Petitions relying on these writs must meet a number of requirements before they can use them. For example, petitioners must demonstrate due diligence in bringing their claims, that other remedies are unavailable or inadequate, and that the underlying trial error was fundamental, meaning the error resulted in a complete miscarriage of justice. United States v. Morgan, 346 U.S. 502, 511-12, 74 S.Ct. 247, 98 L.Ed. 248 (1954); Embrey v. United States, 240 Fed.Appx. 791, 793-94 (10th Cir.2007). Further, “a prisoner may not challenge a sentence or conviction for which he is currently in custody through a writ of coram nobis.” United States v. Torres, 282 F.3d 1241, 1245 (10th Cir.2002).

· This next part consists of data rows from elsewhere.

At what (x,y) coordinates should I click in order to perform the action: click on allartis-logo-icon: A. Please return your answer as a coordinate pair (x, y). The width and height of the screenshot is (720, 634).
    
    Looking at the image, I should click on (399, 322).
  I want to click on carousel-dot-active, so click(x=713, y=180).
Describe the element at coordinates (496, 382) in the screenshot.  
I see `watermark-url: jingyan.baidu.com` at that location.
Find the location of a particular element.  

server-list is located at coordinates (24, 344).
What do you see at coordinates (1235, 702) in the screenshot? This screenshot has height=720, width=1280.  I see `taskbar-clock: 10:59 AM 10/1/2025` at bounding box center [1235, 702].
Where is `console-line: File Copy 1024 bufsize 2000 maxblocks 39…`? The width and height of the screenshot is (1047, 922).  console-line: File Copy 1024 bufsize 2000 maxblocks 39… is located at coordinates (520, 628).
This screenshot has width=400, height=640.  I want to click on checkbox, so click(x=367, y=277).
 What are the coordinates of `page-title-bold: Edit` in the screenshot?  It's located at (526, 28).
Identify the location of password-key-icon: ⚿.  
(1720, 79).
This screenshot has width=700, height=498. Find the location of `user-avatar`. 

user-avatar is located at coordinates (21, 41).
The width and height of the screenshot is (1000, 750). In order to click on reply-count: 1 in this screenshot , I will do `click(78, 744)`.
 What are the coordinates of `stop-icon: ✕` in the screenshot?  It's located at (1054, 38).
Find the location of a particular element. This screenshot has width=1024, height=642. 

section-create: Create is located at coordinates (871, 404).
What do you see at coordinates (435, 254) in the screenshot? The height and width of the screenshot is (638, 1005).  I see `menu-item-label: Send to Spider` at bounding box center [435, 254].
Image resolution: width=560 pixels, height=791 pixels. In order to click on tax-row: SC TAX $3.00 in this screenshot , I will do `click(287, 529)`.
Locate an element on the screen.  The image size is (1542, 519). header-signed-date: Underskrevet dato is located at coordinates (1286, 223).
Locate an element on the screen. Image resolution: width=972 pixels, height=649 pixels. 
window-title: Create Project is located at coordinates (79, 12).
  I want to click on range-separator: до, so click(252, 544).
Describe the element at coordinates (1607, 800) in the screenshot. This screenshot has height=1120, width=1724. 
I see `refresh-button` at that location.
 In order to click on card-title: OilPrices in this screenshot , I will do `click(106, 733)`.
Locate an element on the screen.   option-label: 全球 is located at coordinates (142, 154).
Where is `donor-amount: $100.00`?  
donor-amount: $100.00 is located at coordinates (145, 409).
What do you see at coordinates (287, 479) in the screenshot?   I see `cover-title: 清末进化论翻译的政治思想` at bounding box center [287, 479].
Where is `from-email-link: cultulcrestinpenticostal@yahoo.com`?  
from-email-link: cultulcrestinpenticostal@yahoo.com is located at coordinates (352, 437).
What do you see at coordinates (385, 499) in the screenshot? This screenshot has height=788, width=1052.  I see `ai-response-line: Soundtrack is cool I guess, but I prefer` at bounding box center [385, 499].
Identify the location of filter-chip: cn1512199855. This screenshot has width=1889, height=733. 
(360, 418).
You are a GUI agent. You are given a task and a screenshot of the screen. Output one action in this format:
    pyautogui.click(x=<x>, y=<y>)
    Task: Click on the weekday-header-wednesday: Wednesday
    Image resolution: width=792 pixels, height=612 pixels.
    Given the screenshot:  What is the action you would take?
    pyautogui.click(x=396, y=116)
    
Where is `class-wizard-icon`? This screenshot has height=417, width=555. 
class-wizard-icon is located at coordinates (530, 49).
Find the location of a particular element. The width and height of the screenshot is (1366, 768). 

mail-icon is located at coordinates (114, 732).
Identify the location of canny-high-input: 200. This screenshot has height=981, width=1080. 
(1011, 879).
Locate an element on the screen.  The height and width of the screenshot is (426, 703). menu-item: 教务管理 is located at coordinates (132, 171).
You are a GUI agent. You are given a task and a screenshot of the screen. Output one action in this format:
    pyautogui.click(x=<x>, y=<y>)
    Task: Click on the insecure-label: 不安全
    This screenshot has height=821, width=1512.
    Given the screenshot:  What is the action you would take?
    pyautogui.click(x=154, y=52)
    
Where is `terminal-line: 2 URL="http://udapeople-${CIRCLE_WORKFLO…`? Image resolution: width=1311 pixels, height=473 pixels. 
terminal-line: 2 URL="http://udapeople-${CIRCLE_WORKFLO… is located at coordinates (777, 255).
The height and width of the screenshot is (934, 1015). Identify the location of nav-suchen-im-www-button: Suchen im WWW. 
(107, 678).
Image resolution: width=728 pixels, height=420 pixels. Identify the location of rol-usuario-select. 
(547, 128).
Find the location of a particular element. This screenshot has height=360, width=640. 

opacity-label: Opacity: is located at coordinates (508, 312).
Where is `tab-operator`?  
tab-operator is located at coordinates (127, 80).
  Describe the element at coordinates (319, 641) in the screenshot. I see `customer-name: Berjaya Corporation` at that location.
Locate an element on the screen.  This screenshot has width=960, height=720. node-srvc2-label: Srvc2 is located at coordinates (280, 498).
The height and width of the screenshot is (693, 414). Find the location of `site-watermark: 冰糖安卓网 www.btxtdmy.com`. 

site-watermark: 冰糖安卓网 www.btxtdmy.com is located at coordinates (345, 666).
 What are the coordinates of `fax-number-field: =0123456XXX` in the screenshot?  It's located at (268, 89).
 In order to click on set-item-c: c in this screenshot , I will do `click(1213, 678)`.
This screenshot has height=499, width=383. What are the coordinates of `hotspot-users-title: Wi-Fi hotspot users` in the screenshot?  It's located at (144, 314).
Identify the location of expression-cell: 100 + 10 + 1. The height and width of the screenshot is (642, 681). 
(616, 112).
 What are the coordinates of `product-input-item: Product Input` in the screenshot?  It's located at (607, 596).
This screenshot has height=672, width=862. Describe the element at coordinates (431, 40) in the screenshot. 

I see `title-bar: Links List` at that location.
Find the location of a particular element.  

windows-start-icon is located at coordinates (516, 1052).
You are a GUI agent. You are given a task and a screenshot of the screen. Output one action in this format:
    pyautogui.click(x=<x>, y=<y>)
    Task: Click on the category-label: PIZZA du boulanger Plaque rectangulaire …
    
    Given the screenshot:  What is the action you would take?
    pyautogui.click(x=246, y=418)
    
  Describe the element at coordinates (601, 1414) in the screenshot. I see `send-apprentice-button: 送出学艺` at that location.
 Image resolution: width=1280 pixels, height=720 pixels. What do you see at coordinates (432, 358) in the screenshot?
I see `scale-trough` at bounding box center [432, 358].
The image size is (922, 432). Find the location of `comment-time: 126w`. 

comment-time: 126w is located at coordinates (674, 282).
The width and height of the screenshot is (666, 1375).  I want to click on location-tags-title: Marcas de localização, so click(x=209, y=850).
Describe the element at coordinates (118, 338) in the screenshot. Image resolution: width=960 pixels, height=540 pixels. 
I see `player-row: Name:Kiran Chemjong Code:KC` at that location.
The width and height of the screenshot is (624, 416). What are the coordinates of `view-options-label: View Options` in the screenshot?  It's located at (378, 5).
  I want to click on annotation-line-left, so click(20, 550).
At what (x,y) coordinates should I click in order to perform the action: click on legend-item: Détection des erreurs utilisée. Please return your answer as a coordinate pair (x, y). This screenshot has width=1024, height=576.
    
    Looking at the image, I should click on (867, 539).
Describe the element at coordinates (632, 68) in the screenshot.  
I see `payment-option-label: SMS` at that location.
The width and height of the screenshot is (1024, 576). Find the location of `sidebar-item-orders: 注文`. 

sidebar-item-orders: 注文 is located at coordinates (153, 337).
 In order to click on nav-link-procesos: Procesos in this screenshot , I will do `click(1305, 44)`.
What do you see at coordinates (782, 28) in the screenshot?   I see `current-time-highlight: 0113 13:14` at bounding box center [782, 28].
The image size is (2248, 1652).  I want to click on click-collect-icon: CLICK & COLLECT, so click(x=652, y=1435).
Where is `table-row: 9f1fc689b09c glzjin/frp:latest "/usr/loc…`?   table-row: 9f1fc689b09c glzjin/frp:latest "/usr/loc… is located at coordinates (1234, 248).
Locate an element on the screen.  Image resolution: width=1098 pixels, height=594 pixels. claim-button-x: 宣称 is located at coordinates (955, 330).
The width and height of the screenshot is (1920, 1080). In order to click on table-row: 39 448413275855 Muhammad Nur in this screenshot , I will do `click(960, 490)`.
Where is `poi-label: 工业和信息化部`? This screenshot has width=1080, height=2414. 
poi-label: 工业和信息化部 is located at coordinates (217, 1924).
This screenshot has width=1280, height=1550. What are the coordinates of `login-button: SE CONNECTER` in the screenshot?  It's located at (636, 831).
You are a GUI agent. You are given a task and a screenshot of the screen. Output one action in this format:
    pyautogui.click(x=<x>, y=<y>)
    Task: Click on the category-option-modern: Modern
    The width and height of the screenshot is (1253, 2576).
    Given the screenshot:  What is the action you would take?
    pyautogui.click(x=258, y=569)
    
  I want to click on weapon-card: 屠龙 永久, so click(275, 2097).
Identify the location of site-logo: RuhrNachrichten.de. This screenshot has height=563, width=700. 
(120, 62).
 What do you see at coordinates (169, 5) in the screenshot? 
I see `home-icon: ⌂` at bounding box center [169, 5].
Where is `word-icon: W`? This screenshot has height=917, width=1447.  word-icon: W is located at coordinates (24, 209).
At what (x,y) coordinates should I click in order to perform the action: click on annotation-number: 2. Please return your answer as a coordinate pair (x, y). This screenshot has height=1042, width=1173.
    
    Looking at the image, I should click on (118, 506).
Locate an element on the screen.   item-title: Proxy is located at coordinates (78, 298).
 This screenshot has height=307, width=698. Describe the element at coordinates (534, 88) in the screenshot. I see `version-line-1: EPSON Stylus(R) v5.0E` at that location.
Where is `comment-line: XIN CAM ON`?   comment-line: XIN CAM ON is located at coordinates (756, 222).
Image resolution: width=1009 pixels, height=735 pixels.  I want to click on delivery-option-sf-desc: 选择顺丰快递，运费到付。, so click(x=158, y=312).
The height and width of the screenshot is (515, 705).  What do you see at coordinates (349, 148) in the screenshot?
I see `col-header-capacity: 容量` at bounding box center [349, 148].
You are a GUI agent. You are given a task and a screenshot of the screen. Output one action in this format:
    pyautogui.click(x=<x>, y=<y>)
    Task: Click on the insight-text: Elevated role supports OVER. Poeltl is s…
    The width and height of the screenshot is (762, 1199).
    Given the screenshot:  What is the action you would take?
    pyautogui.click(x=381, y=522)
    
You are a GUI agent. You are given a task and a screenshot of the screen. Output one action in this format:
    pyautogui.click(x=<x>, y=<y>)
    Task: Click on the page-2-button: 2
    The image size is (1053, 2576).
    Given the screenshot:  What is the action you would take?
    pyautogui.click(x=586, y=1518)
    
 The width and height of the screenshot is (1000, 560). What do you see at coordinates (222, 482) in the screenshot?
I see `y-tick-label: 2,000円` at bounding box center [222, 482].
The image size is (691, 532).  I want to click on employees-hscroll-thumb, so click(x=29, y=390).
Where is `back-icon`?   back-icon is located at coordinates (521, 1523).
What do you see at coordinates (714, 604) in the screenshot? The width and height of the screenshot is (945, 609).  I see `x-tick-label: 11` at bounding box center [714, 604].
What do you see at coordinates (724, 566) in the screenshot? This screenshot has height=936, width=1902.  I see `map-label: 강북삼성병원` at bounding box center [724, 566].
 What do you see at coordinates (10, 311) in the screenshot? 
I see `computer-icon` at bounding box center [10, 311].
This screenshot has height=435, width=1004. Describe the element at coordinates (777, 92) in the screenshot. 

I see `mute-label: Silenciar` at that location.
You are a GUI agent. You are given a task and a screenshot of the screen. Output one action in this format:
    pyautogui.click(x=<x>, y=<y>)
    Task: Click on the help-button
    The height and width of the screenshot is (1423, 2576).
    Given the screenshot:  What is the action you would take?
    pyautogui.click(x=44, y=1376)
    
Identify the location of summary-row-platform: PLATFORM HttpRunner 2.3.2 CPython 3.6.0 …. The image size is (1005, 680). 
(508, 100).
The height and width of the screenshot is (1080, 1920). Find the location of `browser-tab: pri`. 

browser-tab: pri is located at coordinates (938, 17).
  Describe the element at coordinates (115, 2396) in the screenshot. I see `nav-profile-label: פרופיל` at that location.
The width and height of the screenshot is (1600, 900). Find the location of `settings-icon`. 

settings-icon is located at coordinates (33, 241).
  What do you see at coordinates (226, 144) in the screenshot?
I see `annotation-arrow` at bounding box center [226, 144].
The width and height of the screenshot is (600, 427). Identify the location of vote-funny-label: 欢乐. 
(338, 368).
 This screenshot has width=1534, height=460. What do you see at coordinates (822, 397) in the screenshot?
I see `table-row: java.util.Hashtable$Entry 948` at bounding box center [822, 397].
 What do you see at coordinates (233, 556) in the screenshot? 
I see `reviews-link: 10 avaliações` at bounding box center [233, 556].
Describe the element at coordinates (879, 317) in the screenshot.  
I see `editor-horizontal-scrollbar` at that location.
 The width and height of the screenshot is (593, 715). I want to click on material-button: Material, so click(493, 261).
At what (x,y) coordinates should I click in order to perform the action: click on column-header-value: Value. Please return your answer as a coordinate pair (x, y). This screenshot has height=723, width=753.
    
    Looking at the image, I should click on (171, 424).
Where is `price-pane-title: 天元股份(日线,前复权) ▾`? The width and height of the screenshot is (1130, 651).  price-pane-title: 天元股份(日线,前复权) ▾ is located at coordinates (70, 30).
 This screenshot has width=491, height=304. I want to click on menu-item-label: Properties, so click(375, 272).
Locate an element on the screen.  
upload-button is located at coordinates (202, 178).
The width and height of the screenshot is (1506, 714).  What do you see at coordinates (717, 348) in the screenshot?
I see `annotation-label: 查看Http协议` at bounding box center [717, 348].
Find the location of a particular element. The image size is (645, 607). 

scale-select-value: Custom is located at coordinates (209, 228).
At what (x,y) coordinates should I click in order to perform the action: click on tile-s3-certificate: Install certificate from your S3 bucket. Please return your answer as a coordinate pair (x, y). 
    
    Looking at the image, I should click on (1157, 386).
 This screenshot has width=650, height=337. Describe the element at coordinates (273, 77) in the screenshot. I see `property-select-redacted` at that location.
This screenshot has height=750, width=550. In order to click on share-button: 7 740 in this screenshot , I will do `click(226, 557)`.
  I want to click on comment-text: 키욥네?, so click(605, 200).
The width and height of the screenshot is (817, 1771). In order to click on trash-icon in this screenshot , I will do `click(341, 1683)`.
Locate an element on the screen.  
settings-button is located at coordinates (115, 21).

Thody does not meet any of these requirements. He is currently in custody for the conviction he is challenging. He cannot demonstrate diligence in pursuing his claim when he waited 15 years after the Supreme Court’s decision in Bailey to file his petition. He claims he was blocked *779 by a fraudulent detainer, but for reasons discussed below, he fails to establish that the detainer actually prevented him from pursuing his claim. Thody also cannot demonstrate that other relief is unavailable. Because he seeks to collaterally attack his conviction, a § 2255 motion is the proper vehicle for relief. Johnson v. Taylor, 347 F.2d 365, 366 (10th Cir.1965) (per curiam). The fact that a § 2255 motion is now untimely does not mean the unavailability requirement has been met. United States v. Payne, 644 F.3d 1111, 1113 (10th Cir.2011).